WHAT IS EXPECTED »
A single number is wanted: how many lines of the records below contain the word "dropdown".
+++ SOURCE INFORMATION +++
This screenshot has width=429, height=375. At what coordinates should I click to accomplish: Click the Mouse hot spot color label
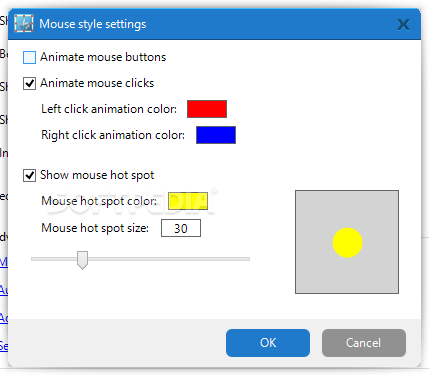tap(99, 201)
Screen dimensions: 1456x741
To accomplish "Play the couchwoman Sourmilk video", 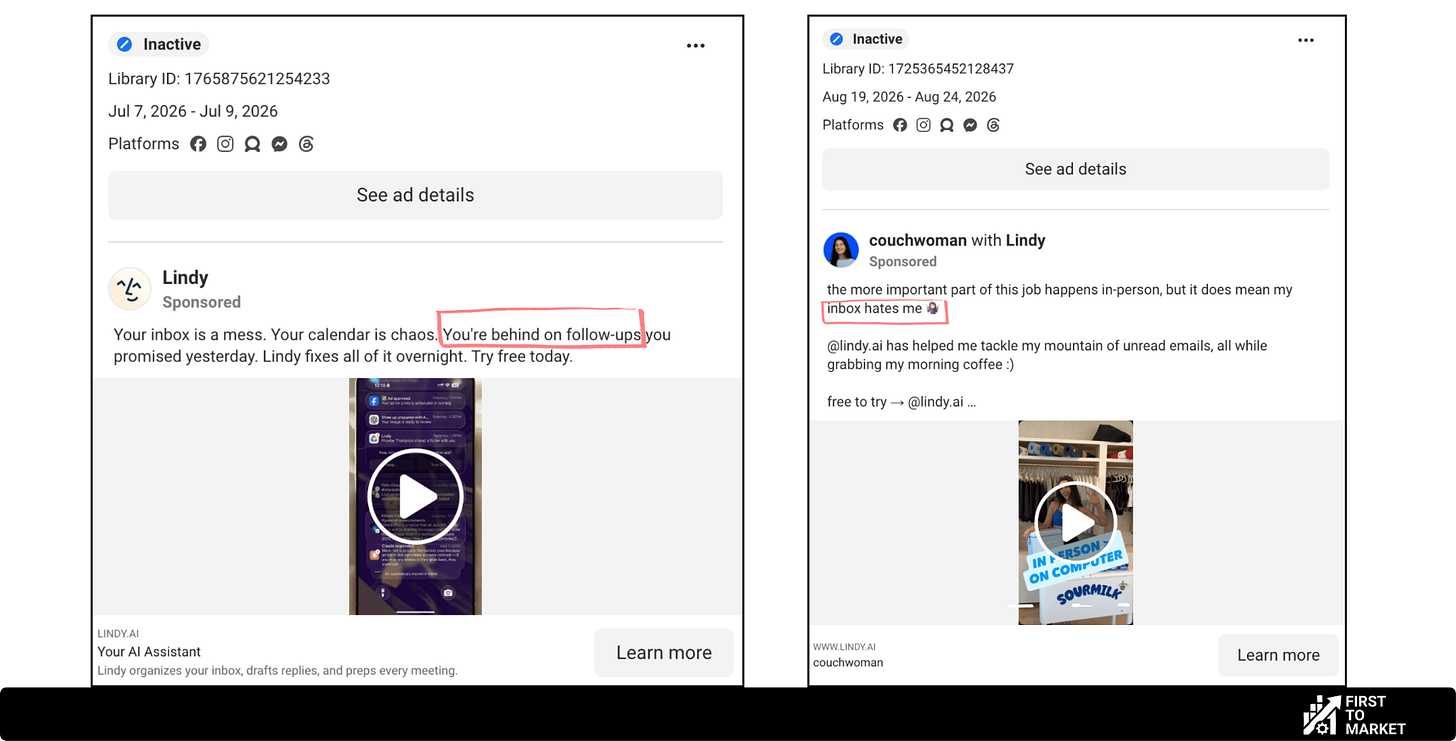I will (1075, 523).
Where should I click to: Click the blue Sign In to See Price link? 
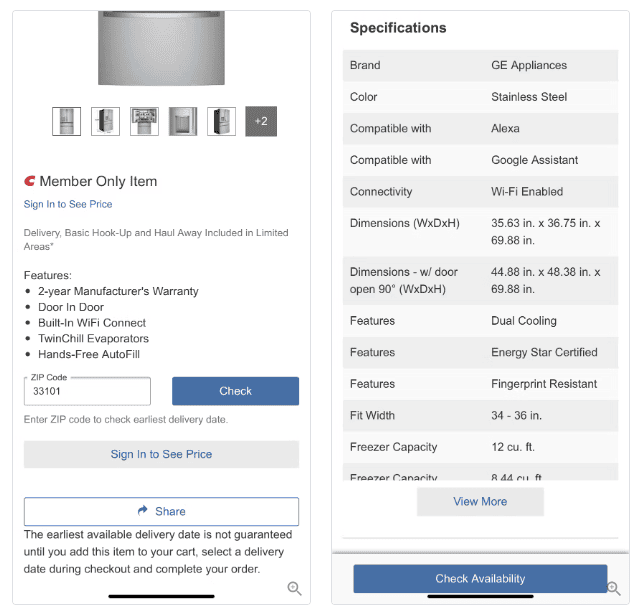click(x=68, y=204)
+++
+++ SOURCE INFORMATION +++
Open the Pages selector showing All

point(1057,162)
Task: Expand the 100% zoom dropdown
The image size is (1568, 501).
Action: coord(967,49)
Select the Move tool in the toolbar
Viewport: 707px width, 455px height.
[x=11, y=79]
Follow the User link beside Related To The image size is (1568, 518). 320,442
+++
+++ SOURCE INFORMATION +++
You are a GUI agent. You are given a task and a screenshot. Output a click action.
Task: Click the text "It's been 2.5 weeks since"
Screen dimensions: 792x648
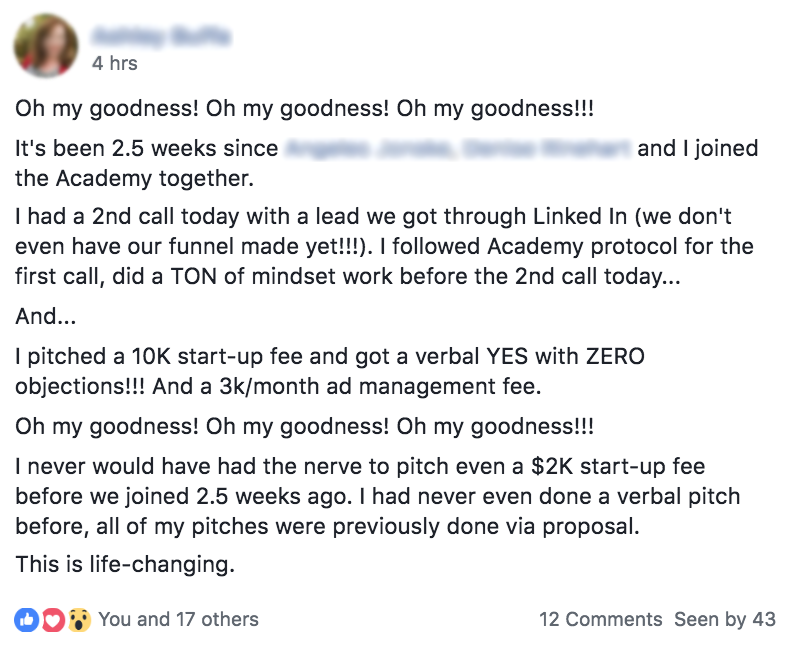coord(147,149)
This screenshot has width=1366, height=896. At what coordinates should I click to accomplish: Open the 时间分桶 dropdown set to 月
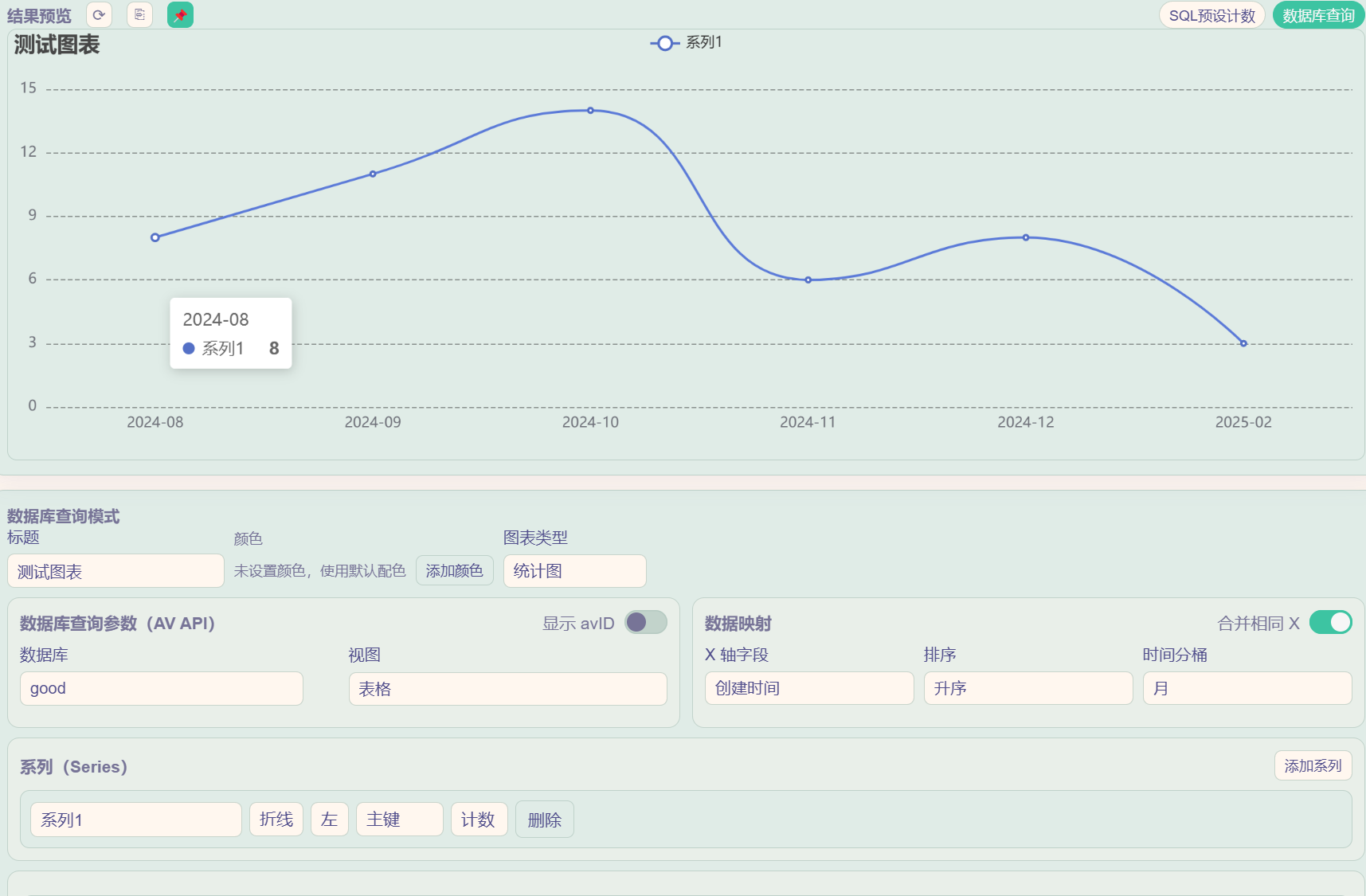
+++
WRITTEN SOLUTION »
2